Tasks to perform:
#1 Rewrite the paragraph of the news article about AgResearch's new US company that begins "Over the next three to five years" as a short bulleted list that keeps its main facts.
#2 According to the news article about AgResearch's new US company, where was PhytaGro unveiled?
#3 List every person named in the news article about AgResearch's new US company, including the byline.

Document excerpt:
New company aims to take NZ agbiotech to the US

By Iain Scott
Tuesday, 28 February, 2006

AgResearch, the largest of New Zealand's crown research institutes, has formed a new company with San Diego venture capital firm Finistere Partners, to commercialise its plant genome technology in the US.

Unveiled this week at the NZBio conference in Auckland, PhytaGro has been set up to export AgResearch's intellectual property to the world's largest market for the technology, the US, and generate returns for NZ taxpayers and investors, said Finistere chairman and CEO Jerry Caulder.

Caulder, an agbiotech pioneer and a former advisor to AgResearch, said plans for PhytaGro began to develop in earnest two years ago, after Andrew West took the helm at AgResearch.

"We decided that the best way [to commercialise AgResearch technology] was to set up a portal in the US," Caulder said. "Science is borderless, but unfortunately markets are not."

Over the next three to five years, AgResearch is aiming to take several of its forage crop technologies through that portal, initially those relating to flowering and pest protection, and into non-forage crops. PhytaGro is 80 per cent owned by AgResearch, and 20 per cent by Finistere.

Data extracts:
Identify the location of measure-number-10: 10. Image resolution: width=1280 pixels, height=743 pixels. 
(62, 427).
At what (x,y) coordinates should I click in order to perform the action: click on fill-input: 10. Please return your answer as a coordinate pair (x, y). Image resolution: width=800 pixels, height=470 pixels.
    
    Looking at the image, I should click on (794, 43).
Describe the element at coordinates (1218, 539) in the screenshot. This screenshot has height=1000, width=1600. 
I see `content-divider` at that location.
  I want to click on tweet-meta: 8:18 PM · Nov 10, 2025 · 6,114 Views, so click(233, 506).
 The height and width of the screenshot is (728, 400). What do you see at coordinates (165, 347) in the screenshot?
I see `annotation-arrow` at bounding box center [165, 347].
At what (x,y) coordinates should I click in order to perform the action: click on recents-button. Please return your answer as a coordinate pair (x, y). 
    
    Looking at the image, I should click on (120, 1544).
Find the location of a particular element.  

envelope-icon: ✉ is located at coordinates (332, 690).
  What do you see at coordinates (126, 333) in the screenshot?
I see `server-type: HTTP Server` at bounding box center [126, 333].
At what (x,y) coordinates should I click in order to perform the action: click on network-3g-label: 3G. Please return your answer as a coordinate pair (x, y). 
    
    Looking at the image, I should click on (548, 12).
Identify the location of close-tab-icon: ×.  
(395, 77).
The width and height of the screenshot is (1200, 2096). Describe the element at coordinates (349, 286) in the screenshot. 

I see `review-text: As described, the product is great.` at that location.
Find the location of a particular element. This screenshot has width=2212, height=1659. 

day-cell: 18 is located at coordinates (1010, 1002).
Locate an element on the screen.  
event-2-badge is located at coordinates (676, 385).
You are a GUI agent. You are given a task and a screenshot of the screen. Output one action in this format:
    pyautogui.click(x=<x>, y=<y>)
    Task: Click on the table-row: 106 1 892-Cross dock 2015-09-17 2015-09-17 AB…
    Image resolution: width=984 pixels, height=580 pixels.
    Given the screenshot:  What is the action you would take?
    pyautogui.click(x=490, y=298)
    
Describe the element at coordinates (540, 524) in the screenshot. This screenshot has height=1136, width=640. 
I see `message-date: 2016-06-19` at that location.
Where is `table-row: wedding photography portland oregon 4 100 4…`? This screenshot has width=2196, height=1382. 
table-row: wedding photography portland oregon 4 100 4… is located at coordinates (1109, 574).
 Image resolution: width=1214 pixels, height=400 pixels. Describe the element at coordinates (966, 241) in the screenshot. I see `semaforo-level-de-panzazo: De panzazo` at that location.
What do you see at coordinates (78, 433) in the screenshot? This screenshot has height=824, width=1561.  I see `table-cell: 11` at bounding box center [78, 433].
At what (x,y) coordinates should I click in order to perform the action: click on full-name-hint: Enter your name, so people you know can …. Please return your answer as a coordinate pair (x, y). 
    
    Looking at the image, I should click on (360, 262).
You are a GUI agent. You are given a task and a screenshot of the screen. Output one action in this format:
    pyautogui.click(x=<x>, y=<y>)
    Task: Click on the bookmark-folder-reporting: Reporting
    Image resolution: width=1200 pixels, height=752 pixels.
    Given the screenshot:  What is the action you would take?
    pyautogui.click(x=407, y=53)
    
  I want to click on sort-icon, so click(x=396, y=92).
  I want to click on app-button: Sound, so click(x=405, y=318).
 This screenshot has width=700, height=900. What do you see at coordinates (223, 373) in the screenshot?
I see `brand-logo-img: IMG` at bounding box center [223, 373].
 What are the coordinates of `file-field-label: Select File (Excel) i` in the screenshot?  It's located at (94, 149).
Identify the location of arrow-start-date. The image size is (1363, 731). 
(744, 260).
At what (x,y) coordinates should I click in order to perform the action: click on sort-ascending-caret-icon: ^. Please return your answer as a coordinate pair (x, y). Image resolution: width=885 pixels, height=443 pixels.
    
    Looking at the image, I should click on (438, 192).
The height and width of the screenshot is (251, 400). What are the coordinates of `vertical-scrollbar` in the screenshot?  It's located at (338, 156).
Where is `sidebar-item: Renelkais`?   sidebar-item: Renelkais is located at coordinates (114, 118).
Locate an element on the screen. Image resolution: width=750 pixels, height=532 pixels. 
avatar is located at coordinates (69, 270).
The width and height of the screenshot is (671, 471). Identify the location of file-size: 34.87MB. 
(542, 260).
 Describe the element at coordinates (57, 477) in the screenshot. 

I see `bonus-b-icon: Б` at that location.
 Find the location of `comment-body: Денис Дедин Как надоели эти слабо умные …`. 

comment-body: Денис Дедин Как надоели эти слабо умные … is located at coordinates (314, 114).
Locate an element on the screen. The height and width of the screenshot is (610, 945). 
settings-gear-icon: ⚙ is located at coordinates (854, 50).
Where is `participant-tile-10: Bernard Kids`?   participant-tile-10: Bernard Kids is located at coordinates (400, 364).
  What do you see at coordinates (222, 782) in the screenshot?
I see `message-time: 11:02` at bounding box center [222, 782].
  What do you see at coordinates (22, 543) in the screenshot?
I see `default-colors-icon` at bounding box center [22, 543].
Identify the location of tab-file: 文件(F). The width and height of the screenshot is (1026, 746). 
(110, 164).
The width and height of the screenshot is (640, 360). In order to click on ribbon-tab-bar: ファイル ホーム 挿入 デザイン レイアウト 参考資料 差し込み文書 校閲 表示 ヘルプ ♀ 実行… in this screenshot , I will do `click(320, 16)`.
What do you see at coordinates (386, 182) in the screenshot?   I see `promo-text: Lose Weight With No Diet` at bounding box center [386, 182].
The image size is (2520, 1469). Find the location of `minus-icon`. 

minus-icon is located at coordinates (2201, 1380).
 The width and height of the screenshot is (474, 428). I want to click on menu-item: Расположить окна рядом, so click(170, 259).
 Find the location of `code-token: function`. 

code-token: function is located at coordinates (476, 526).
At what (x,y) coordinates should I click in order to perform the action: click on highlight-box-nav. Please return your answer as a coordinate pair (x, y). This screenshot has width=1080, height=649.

Solved problems:
#1
- Time frame: the next three to five years
- Goal: AgResearch plans to take several of its forage crop technologies through the PhytaGro portal and into non-forage crops.
- First technologies: those relating to flowering and pest protection
- Ownership: AgResearch owns 80 percent of PhytaGro, and Finistere owns 20 percent.

#2 At the NZBio conference in Auckland.

#3
- Iain Scott
- Jerry Caulder
- Andrew West